Rofo 2022; 194(07): 720-727
DOI: 10.1055/a-1729-1516
Review

Imaging Biomarkers in Thoracic Oncology: Current Advances in the Use of Radiomics in Lung Cancer Patients and its Potential Use for Therapy Response Prediction and Monitoring

Imaging Biomarker in der Thoraxonkologie: Aktuelle Fortschritte im Einsatz von Radiomics bei Lungenkrebspatienten und die Möglichkeit von Therapievorhersage und Verlaufskontrolle
1   Department for Diagnostic and Interventional Radiology, University Hospital Heidelberg, Germany
2   Translational Lung Research Center (TLRC), German Center for Lung Research, Giessen, Germany
3   Department for Diagnostic and Interventional Radiology with Nuclear Medicine, Thoraxklinik am Universitätsklinikum Heidelberg, Germany
,
Oyunbileg von Stackelberg
1   Department for Diagnostic and Interventional Radiology, University Hospital Heidelberg, Germany
2   Translational Lung Research Center (TLRC), German Center for Lung Research, Giessen, Germany
3   Department for Diagnostic and Interventional Radiology with Nuclear Medicine, Thoraxklinik am Universitätsklinikum Heidelberg, Germany
,
Claus Peter Heußel
1   Department for Diagnostic and Interventional Radiology, University Hospital Heidelberg, Germany
2   Translational Lung Research Center (TLRC), German Center for Lung Research, Giessen, Germany
3   Department for Diagnostic and Interventional Radiology with Nuclear Medicine, Thoraxklinik am Universitätsklinikum Heidelberg, Germany
,
Mark Oliver Wielpütz
1   Department for Diagnostic and Interventional Radiology, University Hospital Heidelberg, Germany
2   Translational Lung Research Center (TLRC), German Center for Lung Research, Giessen, Germany
3   Department for Diagnostic and Interventional Radiology with Nuclear Medicine, Thoraxklinik am Universitätsklinikum Heidelberg, Germany
,
Hans-Ulrich Kauczor
1   Department for Diagnostic and Interventional Radiology, University Hospital Heidelberg, Germany
2   Translational Lung Research Center (TLRC), German Center for Lung Research, Giessen, Germany
3   Department for Diagnostic and Interventional Radiology with Nuclear Medicine, Thoraxklinik am Universitätsklinikum Heidelberg, Germany
› Author Affiliations

Abstract

Background Non-small cell lung cancer (NSCLC) is the leading cause of cancer-related deaths. The development of therapies targeting molecular alterations has significantly improved the treatment of NSCLC patients. To identify these targets, tumor phenotyping is required, with tissue biopsies and molecular pathology being the gold standard. Some patients do not respond to targeted therapies and many patients suffer from tumor recurrence, which can in part be explained by tumor heterogeneity. This points out the need for new biomarkers allowing for better tumor phenotyping and monitoring during treatment to assess patient outcome.

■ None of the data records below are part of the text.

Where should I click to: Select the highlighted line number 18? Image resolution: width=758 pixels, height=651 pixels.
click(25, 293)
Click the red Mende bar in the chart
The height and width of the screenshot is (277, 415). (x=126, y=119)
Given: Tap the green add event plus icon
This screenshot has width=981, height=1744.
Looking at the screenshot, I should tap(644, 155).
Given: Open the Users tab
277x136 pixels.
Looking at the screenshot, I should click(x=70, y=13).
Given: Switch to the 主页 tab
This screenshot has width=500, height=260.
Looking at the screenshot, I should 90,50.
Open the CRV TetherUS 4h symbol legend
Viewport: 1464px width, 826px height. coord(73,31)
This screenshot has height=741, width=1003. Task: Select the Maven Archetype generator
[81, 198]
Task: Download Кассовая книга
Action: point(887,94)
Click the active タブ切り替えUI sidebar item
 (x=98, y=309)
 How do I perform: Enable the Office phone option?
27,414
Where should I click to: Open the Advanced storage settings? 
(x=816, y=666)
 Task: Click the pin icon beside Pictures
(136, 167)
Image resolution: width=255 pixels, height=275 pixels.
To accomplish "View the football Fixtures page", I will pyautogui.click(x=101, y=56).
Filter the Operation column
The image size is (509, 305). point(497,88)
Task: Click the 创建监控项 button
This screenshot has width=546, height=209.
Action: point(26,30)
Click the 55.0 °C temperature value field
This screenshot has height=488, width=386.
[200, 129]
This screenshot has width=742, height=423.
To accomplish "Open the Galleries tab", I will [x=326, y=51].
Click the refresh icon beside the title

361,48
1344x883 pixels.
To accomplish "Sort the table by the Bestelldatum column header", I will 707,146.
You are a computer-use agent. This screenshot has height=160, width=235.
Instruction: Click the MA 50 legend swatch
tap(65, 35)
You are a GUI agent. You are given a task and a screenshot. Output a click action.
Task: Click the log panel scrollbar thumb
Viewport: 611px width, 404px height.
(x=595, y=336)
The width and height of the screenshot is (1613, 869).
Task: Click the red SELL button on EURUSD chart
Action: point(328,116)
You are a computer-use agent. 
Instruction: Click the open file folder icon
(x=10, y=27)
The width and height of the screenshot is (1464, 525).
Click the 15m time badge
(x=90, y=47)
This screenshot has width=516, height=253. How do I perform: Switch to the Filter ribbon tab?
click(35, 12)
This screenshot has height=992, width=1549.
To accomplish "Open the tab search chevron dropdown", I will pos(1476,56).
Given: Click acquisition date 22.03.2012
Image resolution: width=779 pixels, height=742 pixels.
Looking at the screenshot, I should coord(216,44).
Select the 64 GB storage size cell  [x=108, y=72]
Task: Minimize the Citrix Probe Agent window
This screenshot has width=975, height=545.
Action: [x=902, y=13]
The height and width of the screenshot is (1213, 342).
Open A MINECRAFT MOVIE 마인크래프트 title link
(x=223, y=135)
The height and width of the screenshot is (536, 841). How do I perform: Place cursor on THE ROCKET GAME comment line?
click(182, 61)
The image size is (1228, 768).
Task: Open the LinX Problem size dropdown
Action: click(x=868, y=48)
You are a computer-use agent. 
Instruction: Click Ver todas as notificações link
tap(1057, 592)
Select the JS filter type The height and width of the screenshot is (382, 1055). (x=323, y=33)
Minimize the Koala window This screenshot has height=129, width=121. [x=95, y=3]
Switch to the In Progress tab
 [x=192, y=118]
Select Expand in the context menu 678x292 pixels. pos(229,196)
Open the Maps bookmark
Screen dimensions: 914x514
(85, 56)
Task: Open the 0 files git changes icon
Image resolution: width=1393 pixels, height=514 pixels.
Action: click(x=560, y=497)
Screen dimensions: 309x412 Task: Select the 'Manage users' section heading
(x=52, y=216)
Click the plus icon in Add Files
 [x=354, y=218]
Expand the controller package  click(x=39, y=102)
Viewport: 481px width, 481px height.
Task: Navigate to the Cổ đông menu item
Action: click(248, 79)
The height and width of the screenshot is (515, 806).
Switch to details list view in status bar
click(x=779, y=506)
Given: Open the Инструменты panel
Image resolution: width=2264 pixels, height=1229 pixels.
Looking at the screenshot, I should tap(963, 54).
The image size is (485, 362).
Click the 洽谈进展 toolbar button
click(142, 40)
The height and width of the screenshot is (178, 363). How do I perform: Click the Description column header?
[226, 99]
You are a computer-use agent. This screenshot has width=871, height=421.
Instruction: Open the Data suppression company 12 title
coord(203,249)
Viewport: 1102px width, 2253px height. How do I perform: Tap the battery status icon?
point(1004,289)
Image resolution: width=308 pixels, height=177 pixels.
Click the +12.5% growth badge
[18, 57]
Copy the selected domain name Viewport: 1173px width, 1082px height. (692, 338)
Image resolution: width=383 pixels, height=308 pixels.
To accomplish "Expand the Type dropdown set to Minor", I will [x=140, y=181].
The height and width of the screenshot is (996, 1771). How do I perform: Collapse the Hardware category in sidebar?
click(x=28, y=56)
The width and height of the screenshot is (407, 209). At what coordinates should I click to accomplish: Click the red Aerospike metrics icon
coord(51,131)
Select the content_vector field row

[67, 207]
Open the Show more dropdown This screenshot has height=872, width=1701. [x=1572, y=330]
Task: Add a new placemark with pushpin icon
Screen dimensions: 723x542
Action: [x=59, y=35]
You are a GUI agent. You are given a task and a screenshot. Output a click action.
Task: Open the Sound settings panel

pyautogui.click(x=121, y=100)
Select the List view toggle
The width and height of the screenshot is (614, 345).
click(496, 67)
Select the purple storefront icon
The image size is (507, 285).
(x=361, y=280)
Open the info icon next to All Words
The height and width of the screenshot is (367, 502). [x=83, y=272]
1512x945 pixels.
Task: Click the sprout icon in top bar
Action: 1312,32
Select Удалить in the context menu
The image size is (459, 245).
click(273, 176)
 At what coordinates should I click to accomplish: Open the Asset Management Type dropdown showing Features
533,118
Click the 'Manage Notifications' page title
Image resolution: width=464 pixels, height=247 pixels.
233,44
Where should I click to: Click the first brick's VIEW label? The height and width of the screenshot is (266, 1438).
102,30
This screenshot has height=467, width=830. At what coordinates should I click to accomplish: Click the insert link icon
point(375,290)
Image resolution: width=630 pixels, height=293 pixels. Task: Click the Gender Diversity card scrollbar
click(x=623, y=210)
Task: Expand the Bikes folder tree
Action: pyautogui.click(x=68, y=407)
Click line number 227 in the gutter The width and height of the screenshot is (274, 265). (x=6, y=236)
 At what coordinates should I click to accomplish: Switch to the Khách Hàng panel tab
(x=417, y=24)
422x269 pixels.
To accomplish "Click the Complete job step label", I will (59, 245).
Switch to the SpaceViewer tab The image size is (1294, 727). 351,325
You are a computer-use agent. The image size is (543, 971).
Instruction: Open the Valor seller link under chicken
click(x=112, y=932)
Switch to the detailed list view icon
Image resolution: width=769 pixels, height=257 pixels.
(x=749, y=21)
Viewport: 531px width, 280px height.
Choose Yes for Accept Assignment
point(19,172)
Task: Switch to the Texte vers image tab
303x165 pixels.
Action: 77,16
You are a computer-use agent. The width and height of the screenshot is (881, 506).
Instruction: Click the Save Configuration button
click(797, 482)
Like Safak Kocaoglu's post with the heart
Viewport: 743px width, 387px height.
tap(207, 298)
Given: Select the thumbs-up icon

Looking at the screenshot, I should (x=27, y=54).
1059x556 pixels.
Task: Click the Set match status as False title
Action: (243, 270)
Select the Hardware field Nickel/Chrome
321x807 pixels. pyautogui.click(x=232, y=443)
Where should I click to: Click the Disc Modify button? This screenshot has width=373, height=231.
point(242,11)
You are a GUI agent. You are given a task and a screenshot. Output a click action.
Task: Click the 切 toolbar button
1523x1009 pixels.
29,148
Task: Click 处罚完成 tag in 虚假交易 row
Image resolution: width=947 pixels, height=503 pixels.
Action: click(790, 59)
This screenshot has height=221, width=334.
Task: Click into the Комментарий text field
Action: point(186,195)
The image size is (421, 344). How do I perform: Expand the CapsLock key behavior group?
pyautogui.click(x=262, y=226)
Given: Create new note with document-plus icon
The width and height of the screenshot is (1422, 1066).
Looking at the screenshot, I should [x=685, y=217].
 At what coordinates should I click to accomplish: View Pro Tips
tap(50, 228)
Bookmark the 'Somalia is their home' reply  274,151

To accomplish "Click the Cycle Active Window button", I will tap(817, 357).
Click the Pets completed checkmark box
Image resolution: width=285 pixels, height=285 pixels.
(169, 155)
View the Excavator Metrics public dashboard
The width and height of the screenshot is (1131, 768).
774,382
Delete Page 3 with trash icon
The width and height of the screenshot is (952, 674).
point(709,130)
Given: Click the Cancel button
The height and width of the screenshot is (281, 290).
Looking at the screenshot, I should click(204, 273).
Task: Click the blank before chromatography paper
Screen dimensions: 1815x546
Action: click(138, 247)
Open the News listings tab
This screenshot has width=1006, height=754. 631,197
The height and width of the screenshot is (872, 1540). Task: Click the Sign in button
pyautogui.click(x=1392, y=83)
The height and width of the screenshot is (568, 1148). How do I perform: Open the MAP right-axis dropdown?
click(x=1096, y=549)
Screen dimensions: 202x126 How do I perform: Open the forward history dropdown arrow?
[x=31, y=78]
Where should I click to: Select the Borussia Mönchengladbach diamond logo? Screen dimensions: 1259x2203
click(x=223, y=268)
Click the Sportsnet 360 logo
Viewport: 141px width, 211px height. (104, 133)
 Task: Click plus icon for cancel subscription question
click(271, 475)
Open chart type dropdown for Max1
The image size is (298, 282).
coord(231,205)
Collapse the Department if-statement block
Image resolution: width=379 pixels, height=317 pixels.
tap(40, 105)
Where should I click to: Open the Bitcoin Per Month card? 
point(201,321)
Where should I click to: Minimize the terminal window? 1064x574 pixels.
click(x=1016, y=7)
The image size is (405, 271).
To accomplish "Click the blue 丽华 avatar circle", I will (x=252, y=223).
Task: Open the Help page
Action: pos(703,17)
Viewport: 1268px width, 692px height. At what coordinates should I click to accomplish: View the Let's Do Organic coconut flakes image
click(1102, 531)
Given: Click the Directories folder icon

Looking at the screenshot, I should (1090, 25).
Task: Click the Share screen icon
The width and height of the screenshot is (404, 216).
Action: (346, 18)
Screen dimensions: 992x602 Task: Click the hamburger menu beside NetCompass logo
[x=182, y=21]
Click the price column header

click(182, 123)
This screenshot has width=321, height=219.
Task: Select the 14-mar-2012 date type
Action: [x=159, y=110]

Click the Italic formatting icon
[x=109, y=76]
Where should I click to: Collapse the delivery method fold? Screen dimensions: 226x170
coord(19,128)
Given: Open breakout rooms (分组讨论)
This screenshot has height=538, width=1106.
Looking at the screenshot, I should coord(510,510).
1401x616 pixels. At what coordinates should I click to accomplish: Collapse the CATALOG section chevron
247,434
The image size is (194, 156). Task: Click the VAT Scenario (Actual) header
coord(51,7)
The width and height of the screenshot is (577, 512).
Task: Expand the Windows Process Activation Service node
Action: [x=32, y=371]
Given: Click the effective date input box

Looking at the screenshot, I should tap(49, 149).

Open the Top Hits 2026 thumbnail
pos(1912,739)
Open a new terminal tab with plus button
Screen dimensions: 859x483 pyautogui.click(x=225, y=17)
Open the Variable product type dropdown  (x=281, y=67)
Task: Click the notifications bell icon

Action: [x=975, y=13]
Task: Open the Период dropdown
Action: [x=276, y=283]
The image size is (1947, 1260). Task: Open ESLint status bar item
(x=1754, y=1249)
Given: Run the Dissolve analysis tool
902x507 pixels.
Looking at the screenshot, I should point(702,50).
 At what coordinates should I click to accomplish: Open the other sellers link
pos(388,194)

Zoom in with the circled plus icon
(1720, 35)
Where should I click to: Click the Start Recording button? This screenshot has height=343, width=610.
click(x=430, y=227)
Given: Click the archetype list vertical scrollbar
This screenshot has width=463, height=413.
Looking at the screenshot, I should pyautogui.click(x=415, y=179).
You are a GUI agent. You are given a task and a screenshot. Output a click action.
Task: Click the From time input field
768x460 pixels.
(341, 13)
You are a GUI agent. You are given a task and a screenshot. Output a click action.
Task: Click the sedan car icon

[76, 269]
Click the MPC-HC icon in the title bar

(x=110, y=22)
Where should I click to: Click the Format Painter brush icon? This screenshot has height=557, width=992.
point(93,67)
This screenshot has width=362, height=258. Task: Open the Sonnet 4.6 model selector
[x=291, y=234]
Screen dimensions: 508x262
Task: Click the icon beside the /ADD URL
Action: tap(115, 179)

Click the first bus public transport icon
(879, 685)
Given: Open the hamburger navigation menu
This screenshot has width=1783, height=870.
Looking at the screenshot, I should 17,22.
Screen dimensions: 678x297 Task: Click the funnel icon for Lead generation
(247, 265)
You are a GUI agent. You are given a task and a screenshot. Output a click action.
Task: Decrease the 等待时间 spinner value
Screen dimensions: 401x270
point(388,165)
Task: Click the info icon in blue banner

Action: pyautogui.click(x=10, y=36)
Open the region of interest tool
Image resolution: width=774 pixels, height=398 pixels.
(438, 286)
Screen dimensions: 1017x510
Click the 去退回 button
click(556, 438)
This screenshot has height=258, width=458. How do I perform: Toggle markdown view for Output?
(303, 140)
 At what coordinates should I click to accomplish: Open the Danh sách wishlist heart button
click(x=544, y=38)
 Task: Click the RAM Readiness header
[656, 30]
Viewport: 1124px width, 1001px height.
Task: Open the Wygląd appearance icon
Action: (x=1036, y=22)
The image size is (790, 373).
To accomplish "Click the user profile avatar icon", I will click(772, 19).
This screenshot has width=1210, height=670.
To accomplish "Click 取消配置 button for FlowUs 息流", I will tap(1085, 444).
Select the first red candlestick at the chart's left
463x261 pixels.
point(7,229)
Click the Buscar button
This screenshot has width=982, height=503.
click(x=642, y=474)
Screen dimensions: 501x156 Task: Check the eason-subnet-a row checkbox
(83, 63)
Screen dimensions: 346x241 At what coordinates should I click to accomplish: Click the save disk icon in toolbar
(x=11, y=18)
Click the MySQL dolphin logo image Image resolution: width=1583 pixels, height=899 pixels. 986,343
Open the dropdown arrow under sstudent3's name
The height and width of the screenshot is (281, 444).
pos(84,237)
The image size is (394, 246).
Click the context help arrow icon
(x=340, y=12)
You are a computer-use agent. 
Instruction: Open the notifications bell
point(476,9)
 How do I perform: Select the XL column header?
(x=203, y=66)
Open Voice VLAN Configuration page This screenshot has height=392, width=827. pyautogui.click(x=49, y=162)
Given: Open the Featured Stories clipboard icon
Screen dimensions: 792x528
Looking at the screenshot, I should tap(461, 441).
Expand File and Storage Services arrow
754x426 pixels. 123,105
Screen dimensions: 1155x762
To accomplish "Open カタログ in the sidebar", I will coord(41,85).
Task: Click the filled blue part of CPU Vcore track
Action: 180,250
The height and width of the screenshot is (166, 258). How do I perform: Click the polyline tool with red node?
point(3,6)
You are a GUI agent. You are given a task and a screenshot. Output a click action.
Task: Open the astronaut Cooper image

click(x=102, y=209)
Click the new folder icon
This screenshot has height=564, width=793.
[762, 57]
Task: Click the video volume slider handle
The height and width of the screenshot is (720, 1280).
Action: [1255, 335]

Method The contents of this review are based on a literature search conducted using the PubMed database in March 2021 and the authors’ experience.

Results and Conclusion The use of radiomics and artificial intelligence-based approaches allows for the identification of imaging biomarkers in NSCLC patients for tumor phenotyping. Several studies show promising results for models predicting molecular alterations, with the best results being achieved by combining structural and functional imaging. Radiomics could help solve the pressing clinical need for assessing and predicting therapy response. To reach this goal, advanced tumor phenotyping, considering tumor heterogeneity, is required. This could be achieved by integrating structural and functional imaging biomarkers with clinical data sources, such as liquid biopsy results. However, to allow for radiomics-based approaches to be introduced into clinical practice, further standardization using large, multi-center datasets is required.

Key points:

  • Some NSCLC patients do not benefit from targeted therapies, and many patients suffer from tumor recurrence, pointing out the need for new biomarkers allowing for better tumor phenotyping and monitoring during treatment.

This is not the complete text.